● YOUR INSTRUCTIONS
Which lines run from the start of the data below to the line containing "Click the 行业消息"? Set them down exactly, with none added.

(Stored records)

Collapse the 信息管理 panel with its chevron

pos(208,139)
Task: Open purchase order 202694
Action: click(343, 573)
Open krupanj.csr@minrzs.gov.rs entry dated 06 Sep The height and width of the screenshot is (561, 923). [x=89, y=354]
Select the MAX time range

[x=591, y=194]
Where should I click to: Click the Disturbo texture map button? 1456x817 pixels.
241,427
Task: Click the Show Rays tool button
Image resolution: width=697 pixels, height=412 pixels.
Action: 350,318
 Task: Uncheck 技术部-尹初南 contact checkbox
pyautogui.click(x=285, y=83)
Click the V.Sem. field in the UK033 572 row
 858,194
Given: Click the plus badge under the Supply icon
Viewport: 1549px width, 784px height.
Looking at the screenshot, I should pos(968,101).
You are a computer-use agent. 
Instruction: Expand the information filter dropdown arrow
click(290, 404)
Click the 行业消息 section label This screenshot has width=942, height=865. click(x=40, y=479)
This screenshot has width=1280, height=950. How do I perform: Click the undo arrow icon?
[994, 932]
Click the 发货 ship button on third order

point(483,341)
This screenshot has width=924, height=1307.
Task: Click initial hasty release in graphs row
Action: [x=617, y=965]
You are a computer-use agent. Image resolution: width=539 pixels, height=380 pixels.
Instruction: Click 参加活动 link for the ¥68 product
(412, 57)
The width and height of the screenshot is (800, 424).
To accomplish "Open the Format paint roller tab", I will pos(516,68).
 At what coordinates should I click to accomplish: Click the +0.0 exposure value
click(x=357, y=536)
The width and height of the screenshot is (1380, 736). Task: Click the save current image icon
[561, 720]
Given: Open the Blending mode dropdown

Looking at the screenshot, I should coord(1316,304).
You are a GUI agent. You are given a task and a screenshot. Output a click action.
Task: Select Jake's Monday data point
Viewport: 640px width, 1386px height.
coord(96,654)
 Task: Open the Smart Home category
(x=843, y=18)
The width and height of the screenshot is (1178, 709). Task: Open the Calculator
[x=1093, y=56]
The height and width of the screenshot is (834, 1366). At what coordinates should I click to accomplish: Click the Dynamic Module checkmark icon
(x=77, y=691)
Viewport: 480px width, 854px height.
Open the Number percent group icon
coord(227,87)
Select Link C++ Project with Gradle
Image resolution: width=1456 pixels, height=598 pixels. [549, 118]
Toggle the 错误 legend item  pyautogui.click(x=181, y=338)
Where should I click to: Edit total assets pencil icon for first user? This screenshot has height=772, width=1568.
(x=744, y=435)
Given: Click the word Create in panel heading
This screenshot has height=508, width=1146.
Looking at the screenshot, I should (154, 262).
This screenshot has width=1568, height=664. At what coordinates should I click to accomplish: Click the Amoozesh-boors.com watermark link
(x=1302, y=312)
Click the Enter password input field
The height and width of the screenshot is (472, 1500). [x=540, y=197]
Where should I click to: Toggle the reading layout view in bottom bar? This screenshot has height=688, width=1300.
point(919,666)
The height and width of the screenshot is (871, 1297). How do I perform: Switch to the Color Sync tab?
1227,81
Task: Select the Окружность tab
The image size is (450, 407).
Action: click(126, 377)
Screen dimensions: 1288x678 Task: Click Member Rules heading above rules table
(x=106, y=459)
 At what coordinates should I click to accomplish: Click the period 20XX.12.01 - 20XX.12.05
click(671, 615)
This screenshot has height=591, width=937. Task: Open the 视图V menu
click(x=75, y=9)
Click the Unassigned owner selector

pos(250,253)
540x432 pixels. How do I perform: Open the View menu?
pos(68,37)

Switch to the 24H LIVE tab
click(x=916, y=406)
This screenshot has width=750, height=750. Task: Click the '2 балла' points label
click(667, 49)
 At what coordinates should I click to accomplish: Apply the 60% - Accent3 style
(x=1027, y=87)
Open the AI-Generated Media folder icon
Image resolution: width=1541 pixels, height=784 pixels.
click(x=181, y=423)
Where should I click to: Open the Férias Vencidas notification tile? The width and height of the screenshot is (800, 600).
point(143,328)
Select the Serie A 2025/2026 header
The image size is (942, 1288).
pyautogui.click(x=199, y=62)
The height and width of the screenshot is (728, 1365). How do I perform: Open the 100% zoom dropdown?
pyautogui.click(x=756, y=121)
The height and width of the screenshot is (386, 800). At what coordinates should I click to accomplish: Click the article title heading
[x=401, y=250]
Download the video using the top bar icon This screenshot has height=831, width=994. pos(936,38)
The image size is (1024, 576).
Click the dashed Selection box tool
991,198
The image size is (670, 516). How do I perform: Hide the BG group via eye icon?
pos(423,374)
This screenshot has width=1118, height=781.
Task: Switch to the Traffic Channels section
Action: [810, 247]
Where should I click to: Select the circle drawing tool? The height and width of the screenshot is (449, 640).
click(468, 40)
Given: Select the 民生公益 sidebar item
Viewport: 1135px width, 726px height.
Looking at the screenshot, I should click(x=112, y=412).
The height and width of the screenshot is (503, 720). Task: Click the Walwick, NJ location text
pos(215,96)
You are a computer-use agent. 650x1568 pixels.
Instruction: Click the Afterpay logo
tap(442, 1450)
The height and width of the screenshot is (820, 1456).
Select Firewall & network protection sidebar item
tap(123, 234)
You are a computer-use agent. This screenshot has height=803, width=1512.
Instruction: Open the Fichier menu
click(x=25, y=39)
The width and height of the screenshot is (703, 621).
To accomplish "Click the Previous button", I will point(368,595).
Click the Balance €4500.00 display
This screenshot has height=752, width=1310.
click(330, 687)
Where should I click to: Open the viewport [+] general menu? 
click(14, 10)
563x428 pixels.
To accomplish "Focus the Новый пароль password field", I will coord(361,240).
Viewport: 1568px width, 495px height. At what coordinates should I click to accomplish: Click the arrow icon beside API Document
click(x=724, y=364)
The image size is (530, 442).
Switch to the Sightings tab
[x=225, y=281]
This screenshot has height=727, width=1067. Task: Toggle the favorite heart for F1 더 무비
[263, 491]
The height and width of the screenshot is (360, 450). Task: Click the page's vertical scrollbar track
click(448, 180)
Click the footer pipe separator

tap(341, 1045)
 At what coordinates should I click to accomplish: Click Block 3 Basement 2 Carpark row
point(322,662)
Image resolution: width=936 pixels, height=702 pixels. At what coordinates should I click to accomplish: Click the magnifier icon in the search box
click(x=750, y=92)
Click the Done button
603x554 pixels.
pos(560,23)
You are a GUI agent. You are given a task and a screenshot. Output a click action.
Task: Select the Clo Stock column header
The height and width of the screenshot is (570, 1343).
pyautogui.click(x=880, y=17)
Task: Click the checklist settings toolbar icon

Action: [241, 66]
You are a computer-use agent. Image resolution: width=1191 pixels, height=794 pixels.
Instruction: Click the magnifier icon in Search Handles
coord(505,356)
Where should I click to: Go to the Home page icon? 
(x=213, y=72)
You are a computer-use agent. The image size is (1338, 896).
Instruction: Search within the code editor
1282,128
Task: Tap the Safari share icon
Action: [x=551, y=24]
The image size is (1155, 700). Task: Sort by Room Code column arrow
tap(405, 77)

● RESULT OF THE EXERCISE
Collapse the 信息管理 panel with its chevron

pos(208,139)
Task: Open purchase order 202694
Action: click(343, 573)
Open krupanj.csr@minrzs.gov.rs entry dated 06 Sep The height and width of the screenshot is (561, 923). [x=89, y=354]
Select the MAX time range

[x=591, y=194]
Where should I click to: Click the Disturbo texture map button? 1456x817 pixels.
241,427
Task: Click the Show Rays tool button
Image resolution: width=697 pixels, height=412 pixels.
Action: 350,318
 Task: Uncheck 技术部-尹初南 contact checkbox
pyautogui.click(x=285, y=83)
Click the V.Sem. field in the UK033 572 row
 858,194
Given: Click the plus badge under the Supply icon
Viewport: 1549px width, 784px height.
Looking at the screenshot, I should pos(968,101).
You are a computer-use agent. 
Instruction: Expand the information filter dropdown arrow
click(290, 404)
Click the 行业消息 section label This screenshot has width=942, height=865. click(x=40, y=479)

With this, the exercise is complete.